+++ PROVIDED ENTRIES +++

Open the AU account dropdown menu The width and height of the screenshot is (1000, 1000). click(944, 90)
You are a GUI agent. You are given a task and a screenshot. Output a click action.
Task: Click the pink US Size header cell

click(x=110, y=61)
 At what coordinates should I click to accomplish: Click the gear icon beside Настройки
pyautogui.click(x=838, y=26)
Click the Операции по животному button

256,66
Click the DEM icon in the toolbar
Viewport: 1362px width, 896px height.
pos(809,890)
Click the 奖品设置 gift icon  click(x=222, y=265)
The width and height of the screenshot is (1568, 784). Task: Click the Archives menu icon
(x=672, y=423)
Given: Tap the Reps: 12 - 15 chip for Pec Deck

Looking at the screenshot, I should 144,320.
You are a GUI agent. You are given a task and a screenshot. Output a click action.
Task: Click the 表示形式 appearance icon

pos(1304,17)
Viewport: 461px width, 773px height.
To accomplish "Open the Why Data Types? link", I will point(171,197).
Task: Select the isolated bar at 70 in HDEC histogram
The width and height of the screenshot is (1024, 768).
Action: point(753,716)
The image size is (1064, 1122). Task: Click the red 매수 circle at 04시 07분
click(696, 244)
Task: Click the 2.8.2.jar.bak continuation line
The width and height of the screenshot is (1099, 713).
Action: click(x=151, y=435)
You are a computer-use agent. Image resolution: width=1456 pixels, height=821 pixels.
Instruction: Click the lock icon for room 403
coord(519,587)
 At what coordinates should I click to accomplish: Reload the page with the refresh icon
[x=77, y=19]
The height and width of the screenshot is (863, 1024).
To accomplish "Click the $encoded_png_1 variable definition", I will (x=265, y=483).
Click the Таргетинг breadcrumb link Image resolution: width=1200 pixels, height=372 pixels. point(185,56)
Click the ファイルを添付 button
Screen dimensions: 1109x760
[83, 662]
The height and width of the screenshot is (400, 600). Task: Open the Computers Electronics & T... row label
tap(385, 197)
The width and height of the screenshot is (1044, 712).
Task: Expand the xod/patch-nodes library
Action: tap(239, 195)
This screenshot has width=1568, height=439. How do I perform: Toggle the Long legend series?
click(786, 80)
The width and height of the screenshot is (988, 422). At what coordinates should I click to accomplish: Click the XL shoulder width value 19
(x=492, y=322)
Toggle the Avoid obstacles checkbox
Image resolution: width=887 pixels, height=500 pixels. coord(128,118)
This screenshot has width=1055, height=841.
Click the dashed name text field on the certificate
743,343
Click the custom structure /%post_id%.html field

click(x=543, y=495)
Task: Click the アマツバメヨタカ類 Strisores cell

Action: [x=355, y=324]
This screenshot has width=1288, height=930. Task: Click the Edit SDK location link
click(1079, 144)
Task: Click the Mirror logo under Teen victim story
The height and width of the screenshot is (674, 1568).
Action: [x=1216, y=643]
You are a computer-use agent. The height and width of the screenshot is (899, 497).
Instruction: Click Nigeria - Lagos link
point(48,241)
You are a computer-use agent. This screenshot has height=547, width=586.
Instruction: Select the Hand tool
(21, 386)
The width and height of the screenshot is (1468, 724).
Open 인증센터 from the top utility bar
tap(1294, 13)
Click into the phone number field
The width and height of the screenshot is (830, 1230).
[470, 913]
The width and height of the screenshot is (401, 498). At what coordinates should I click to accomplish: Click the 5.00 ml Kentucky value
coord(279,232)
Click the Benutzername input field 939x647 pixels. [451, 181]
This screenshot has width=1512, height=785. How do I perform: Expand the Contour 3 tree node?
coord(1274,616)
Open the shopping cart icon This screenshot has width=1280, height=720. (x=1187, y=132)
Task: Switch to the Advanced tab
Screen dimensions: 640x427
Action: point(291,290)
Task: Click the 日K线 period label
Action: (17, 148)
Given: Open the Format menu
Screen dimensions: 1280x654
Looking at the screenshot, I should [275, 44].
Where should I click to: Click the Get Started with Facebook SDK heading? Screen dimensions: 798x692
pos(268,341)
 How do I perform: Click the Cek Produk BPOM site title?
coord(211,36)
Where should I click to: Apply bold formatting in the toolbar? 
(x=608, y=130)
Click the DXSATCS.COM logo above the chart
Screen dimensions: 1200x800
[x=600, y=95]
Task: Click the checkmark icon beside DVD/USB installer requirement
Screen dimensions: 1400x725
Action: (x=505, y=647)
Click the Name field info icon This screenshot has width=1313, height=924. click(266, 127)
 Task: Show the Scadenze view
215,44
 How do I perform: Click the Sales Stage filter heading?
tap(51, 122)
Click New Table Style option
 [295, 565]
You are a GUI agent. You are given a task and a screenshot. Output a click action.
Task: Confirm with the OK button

+++

→ TASK INSTRUCTIONS: Out of the material above, output word for word the line with "You are a computer-use agent. This", the line with "Click the Benutzername", and all lines between them, with nothing else.

→ RESULT BELOW:
You are a computer-use agent. This screenshot has height=547, width=586.
Instruction: Select the Hand tool
(21, 386)
The width and height of the screenshot is (1468, 724).
Open 인증센터 from the top utility bar
tap(1294, 13)
Click into the phone number field
The width and height of the screenshot is (830, 1230).
[470, 913]
The width and height of the screenshot is (401, 498). At what coordinates should I click to accomplish: Click the 5.00 ml Kentucky value
coord(279,232)
Click the Benutzername input field 939x647 pixels. [451, 181]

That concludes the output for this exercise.